Give the lines of the rows as a Markdown table with the columns n and Line, starting with the very first line and going on through the line containing "pyautogui.click(x=14, y=40)". Skip blank lines and leave the pictures out.

Document and screenshot pointing entries
┌──

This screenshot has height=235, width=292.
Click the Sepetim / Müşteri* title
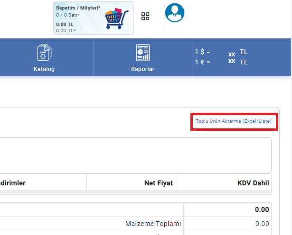click(x=78, y=9)
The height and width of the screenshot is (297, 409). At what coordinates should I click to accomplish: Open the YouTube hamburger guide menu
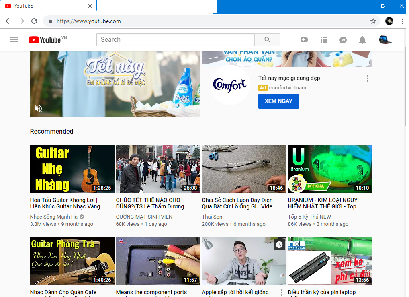pyautogui.click(x=14, y=40)
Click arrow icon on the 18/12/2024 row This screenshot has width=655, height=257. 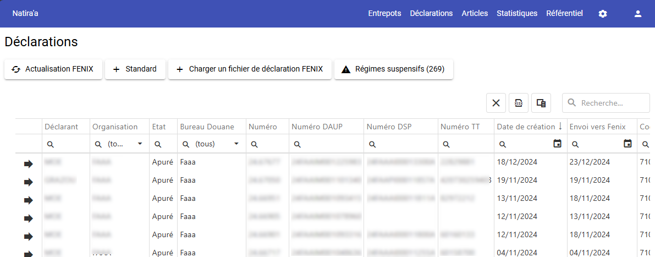[29, 164]
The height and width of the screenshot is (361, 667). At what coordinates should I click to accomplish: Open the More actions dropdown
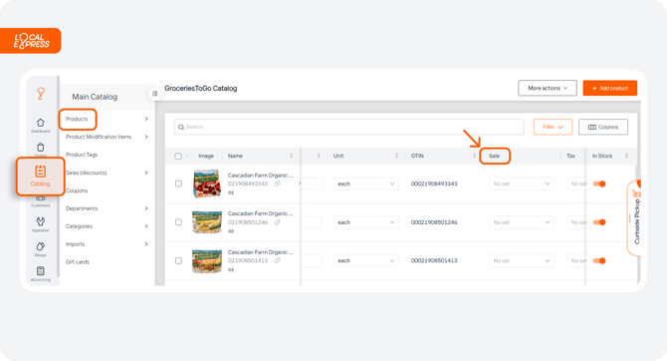(x=548, y=88)
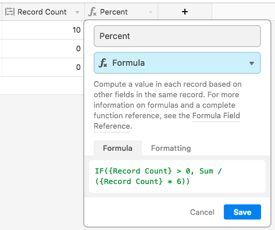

└──

*The response*:
| n | Line |
|---|---|
| 1 | This screenshot has height=235, width=292. |
| 2 | Click the Sepetim / Müşteri* title |
| 3 | click(x=78, y=9) |
| 4 | The height and width of the screenshot is (297, 409). At what coordinates should I click to accomplish: Open the YouTube hamburger guide menu |
| 5 | pyautogui.click(x=14, y=40) |